Tuesday, September 3, 2013

Our missiles are bigger than your missiles

Barack Obama is now swimming in a stew of his own making. He drew the red line and now he's having to figure out what to do now that it's been crossed.

All of this talk and bluster about how the Assad regime committed a heinous act by launching a rocket loaded up with a chemical agent is quite hypocritical, however. The United States used chemical agents against Iraq in the first Gulf War. The US dumped Agent Orange over the countryside in Vietnam. The US dropped two atomic bombs on major cities in Japan. No one was made to answer for those atrocities.

The President wants to launch missiles are certain military sites over a two-day period. Why? If the missile attack is in retaliation for the chemical weapon attack, why not attack the actual stores of chemical weapons?

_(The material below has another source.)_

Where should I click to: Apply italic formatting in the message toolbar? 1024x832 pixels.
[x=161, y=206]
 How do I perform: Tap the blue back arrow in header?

Why declare ahead of time that you'll only be blowing up stuff for a couple of days? And what of the innocent civilians who are going to be killed in the attacks? How will their deaths be any different than those who died in the chemical weapon attack?

The alleged chemical weapon attack in Syria killed some 1,400 people - not an insignificant number - but there were more than 100,000 killed in the prior two years; along with over a million refugees. What makes the use of chemical weapons any more heinous than the slaughter of tens of thousands of people by use of bullets and bombs?

And then we have the hypocrisy of Congress. Our elected representatives wrote George W. Bush a blank check after Colin Powell went before the UN and lied about Iraq possessing stores of weapons of mass destruction. They couldn't wait to authorize the president to do whatever he wanted to do to Iraq.

There was little debate about whether military action was called for. There was little debate about exactly who has the power to declare war. Now Republicans are up on the high horses about just who has the authority to get the US involved in someone else's civil war.

That horse, my friends, has already left the barn.

Congress stood by and allowed Harry Truman to send troops to Korea. They stood by as president after president got the US more and more entangled in Vietnam. They stood by as Ronald Reagan and George Bush sent troops into Central America. They stood by as Bush the Younger got us stuck in the morass of Afghanistan and Iraq.

Congress long ago abdicated its power to declare war.

There are plenty of good reasons to oppose an attack on Syria. Doing so for partisan political purposes, however, isn't one of them.